Cela soulève de nombreuses questions en pratique clinique car les différences potentielles en termes d’efficacité et de tolérance sont peu connues des praticiens. En effet, l’obésité engendre de nombreuses modifications physiologiques susceptibles de modifier la pharmacocinétique des médicaments.
Le Dr Célia Lloret-Linares, de l’unité de recherche thérapeutique à l’hôpital de Lariboisière, cite par exemple « l’augmentation de la masse grasse comme de la masse maigre » qui pourrait altérer la distribution de certains médicaments en particulier ceux qui sont lipophiles. De même, « l’augmentation du volume sanguin circulant » augmente en parallèle le débit de filtration glomérulaire, ce qui peut accroître la clairance rénale. Mais, malgré ces éléments, il est difficile de prévoir l’impact de la pathologie sur l’efficacité du médicament. « Il ne faut surtout pas faire de généralité », explique l’experte.

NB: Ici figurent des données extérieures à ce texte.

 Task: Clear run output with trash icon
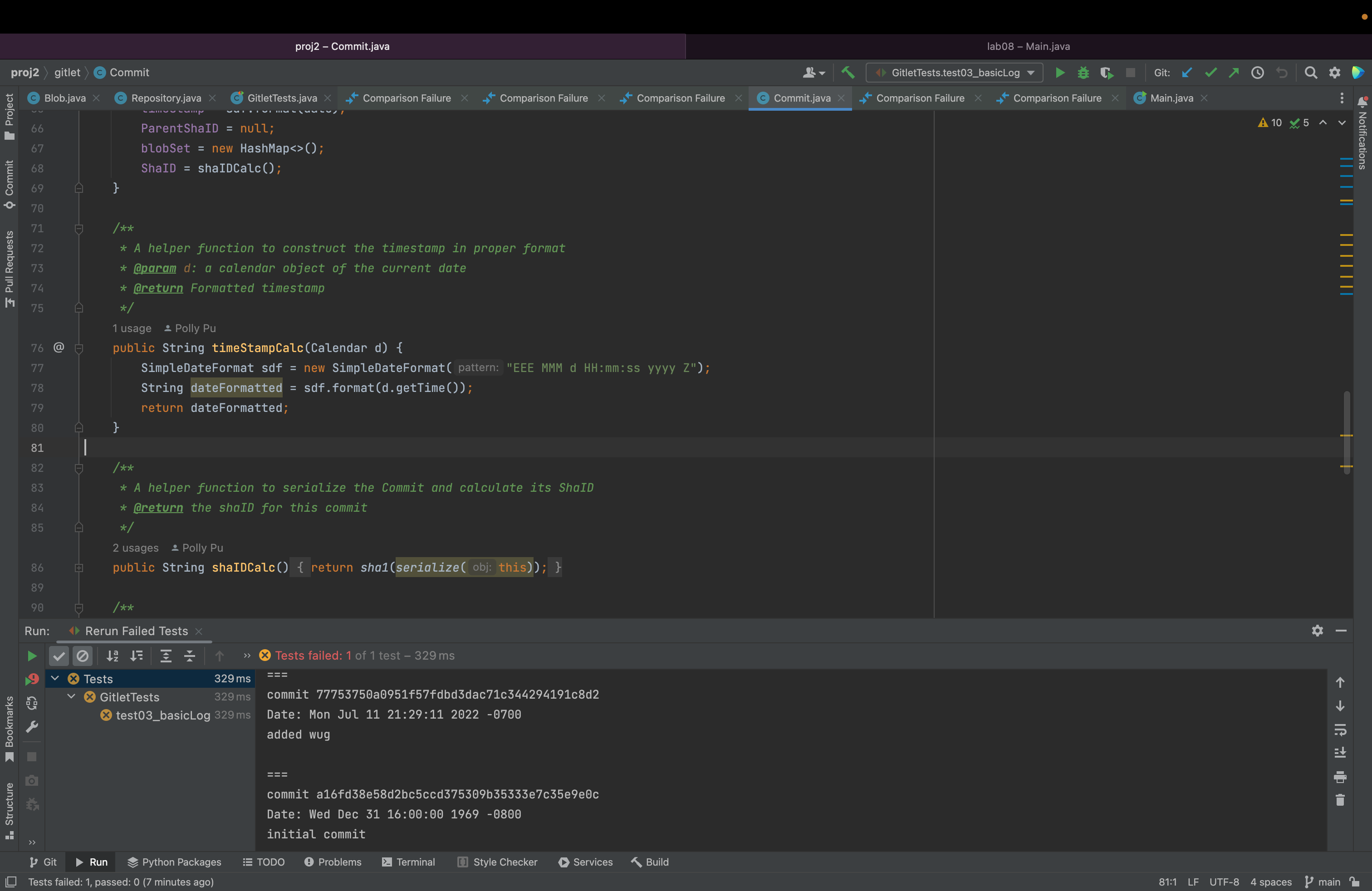click(x=1340, y=800)
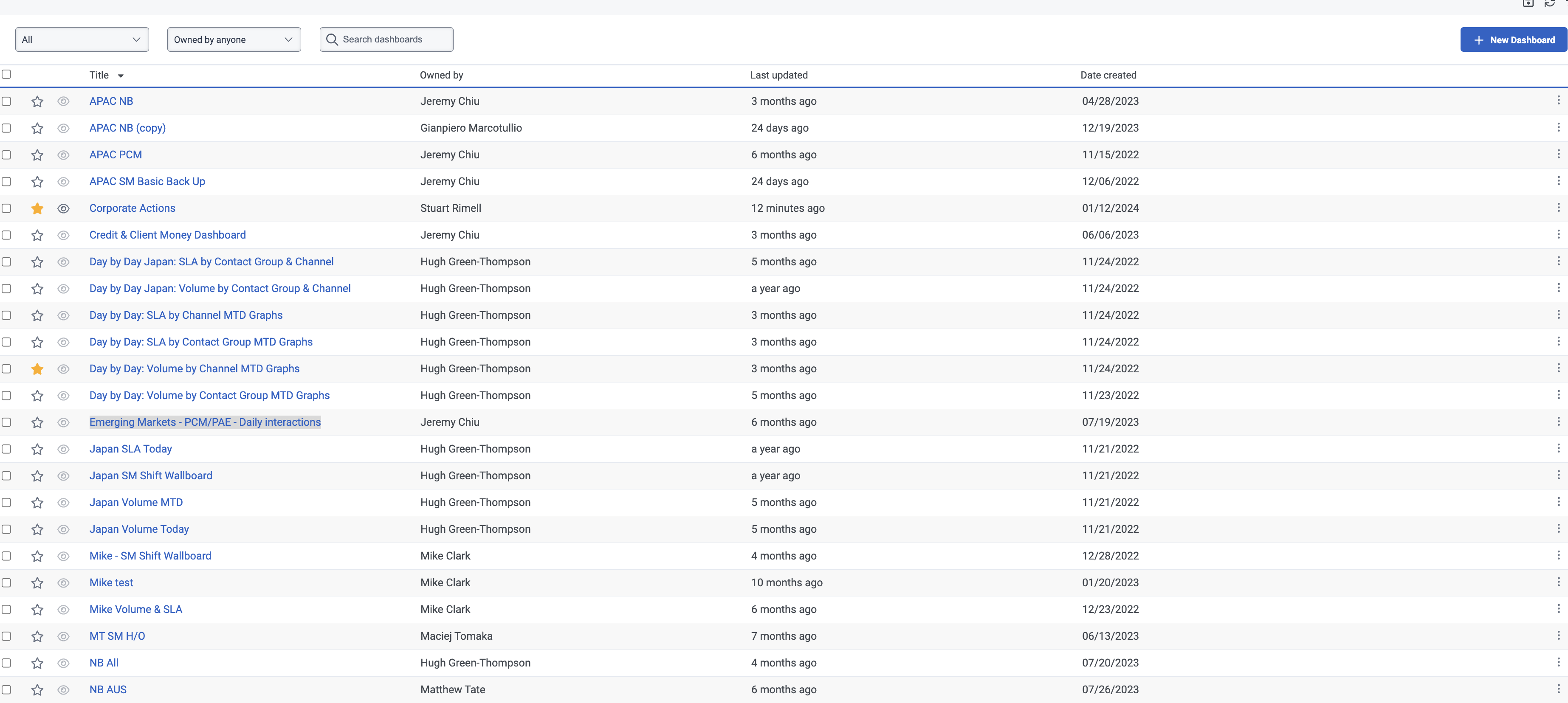1568x703 pixels.
Task: Toggle watch eye icon for Corporate Actions
Action: (x=63, y=209)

Arriver à une conclusion est d’autant plus compliqué que ces modifications de composition corporelle ne varient pas de façon linéaire avec l’IMC. Par ailleurs, « des changements dans la pharmacocinétique ne sont pas synonymes de modifications cliniques ». En outre, on constate une grande variabilité des réponses à des traitements chez les patients obèses comme chez ceux de poids normal « comme avec les opioïdes ».
D’après la spécialiste, ce sont surtout « les médicaments à marges thérapeutiques étroites dont il faut se méfier ». Des questions se posent aussi pour les antidépresseurs où l’inflammation liée à l’obésité pourrait altérer le passage des substances au niveau de la barrière hématoencéphalique mais où il n’existe aucune données. De même pour les pilules du lendemain, l’ANSM avait pointé une moindre efficacité en cas de surpoids mais la question reste débattue. Plusieurs travaux se sont aussi penché sur le paracétamol. Mais si l’on sait que sa diffusion est facilitée chez les obèses, il faudra des études complémentaires randomisées pour savoir si cela compromet son efficacité et si la posologie pourrait être adaptée sans augmenter la toxicité.
Plus généralement, de nombreux travaux devraient être entrepris en particulier pour déterminer l’importance d’un « monitoring spécifique, clinique voire biologique afin d’optimiser les prescriptions ».